▶

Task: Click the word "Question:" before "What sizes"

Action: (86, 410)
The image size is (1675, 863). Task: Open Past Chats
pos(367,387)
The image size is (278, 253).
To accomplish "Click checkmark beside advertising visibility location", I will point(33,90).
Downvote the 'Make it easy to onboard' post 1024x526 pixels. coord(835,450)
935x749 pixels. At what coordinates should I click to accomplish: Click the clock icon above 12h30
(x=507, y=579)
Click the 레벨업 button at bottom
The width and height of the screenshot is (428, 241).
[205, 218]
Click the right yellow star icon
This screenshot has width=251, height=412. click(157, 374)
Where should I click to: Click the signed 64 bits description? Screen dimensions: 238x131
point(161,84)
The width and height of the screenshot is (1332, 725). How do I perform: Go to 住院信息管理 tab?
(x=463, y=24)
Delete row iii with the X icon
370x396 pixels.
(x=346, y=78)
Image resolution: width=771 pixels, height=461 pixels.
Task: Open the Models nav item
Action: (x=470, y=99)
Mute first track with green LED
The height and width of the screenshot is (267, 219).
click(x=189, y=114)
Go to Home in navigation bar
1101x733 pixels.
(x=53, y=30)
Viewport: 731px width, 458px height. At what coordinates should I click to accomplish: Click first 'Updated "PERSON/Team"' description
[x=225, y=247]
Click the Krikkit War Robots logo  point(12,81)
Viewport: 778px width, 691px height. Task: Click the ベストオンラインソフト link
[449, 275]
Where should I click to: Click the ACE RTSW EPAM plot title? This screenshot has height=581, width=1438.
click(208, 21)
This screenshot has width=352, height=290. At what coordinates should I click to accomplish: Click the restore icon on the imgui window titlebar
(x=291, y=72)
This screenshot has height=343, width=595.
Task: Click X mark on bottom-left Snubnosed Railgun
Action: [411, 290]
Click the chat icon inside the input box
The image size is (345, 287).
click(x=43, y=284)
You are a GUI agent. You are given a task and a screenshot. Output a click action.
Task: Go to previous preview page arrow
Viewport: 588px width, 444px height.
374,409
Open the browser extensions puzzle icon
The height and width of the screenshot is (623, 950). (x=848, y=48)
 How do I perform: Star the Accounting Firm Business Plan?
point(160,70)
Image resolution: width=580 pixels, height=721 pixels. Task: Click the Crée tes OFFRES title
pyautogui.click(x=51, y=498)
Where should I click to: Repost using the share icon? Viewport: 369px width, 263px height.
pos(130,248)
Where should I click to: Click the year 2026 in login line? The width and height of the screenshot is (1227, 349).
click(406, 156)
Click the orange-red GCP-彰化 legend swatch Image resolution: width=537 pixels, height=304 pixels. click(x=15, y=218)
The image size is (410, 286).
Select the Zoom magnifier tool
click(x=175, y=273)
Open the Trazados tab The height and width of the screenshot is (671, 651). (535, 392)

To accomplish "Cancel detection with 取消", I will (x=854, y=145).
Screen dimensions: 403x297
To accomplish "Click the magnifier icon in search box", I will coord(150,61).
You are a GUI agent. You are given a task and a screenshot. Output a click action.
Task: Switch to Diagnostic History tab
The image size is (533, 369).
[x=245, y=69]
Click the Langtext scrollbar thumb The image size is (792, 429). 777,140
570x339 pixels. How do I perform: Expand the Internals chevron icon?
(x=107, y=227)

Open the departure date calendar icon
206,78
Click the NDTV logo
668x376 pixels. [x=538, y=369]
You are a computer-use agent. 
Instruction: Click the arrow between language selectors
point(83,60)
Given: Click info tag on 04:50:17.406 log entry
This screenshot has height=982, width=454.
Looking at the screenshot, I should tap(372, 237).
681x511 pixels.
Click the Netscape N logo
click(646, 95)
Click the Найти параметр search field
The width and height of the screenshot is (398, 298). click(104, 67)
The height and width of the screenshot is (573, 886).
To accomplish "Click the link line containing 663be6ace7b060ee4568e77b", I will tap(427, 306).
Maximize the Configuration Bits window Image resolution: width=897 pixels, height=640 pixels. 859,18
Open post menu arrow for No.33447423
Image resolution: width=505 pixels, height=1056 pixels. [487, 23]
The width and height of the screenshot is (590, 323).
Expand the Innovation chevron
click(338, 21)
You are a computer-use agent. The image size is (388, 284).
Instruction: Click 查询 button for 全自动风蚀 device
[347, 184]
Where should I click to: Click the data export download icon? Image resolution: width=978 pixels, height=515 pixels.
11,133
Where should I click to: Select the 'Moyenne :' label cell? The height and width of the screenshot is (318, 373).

◀

● **ASSIGNMENT**
Reproduce the material above without altering a single character.

● **SOLUTION TO THIS PROBLEM**
Task: Click the word "Question:" before "What sizes"

Action: (86, 410)
The image size is (1675, 863). Task: Open Past Chats
pos(367,387)
The image size is (278, 253).
To accomplish "Click checkmark beside advertising visibility location", I will point(33,90).
Downvote the 'Make it easy to onboard' post 1024x526 pixels. coord(835,450)
935x749 pixels. At what coordinates should I click to accomplish: Click the clock icon above 12h30
(x=507, y=579)
Click the 레벨업 button at bottom
The width and height of the screenshot is (428, 241).
[205, 218]
Click the right yellow star icon
This screenshot has width=251, height=412. click(157, 374)
Where should I click to: Click the signed 64 bits description? Screen dimensions: 238x131
point(161,84)
The width and height of the screenshot is (1332, 725). How do I perform: Go to 住院信息管理 tab?
(x=463, y=24)
Delete row iii with the X icon
370x396 pixels.
(x=346, y=78)
Image resolution: width=771 pixels, height=461 pixels.
Task: Open the Models nav item
Action: (x=470, y=99)
Mute first track with green LED
The height and width of the screenshot is (267, 219).
click(x=189, y=114)
Go to Home in navigation bar
1101x733 pixels.
(x=53, y=30)
Viewport: 731px width, 458px height. At what coordinates should I click to accomplish: Click first 'Updated "PERSON/Team"' description
[x=225, y=247]
Click the Krikkit War Robots logo  point(12,81)
Viewport: 778px width, 691px height. Task: Click the ベストオンラインソフト link
[449, 275]
Where should I click to: Click the ACE RTSW EPAM plot title? This screenshot has height=581, width=1438.
click(208, 21)
This screenshot has width=352, height=290. At what coordinates should I click to accomplish: Click the restore icon on the imgui window titlebar
(x=291, y=72)
This screenshot has height=343, width=595.
Task: Click X mark on bottom-left Snubnosed Railgun
Action: [411, 290]
Click the chat icon inside the input box
The image size is (345, 287).
click(x=43, y=284)
You are a GUI agent. You are given a task and a screenshot. Output a click action.
Task: Go to previous preview page arrow
Viewport: 588px width, 444px height.
374,409
Open the browser extensions puzzle icon
The height and width of the screenshot is (623, 950). (x=848, y=48)
 How do I perform: Star the Accounting Firm Business Plan?
point(160,70)
Image resolution: width=580 pixels, height=721 pixels. Task: Click the Crée tes OFFRES title
pyautogui.click(x=51, y=498)
Where should I click to: Repost using the share icon? Viewport: 369px width, 263px height.
pos(130,248)
Where should I click to: Click the year 2026 in login line? The width and height of the screenshot is (1227, 349).
click(406, 156)
Click the orange-red GCP-彰化 legend swatch Image resolution: width=537 pixels, height=304 pixels. click(x=15, y=218)
The image size is (410, 286).
Select the Zoom magnifier tool
click(x=175, y=273)
Open the Trazados tab The height and width of the screenshot is (671, 651). (535, 392)

To accomplish "Cancel detection with 取消", I will (x=854, y=145).
Screen dimensions: 403x297
To accomplish "Click the magnifier icon in search box", I will coord(150,61).
You are a GUI agent. You are given a task and a screenshot. Output a click action.
Task: Switch to Diagnostic History tab
The image size is (533, 369).
[x=245, y=69]
Click the Langtext scrollbar thumb The image size is (792, 429). 777,140
570x339 pixels. How do I perform: Expand the Internals chevron icon?
(x=107, y=227)

Open the departure date calendar icon
206,78
Click the NDTV logo
668x376 pixels. [x=538, y=369]
You are a computer-use agent. 
Instruction: Click the arrow between language selectors
point(83,60)
Given: Click info tag on 04:50:17.406 log entry
This screenshot has height=982, width=454.
Looking at the screenshot, I should tap(372, 237).
681x511 pixels.
Click the Netscape N logo
click(646, 95)
Click the Найти параметр search field
The width and height of the screenshot is (398, 298). click(104, 67)
The height and width of the screenshot is (573, 886).
To accomplish "Click the link line containing 663be6ace7b060ee4568e77b", I will tap(427, 306).
Maximize the Configuration Bits window Image resolution: width=897 pixels, height=640 pixels. 859,18
Open post menu arrow for No.33447423
Image resolution: width=505 pixels, height=1056 pixels. [487, 23]
The width and height of the screenshot is (590, 323).
Expand the Innovation chevron
click(338, 21)
You are a computer-use agent. The image size is (388, 284).
Instruction: Click 查询 button for 全自动风蚀 device
[347, 184]
Where should I click to: Click the data export download icon? Image resolution: width=978 pixels, height=515 pixels.
11,133
Where should I click to: Select the 'Moyenne :' label cell? The height and width of the screenshot is (318, 373).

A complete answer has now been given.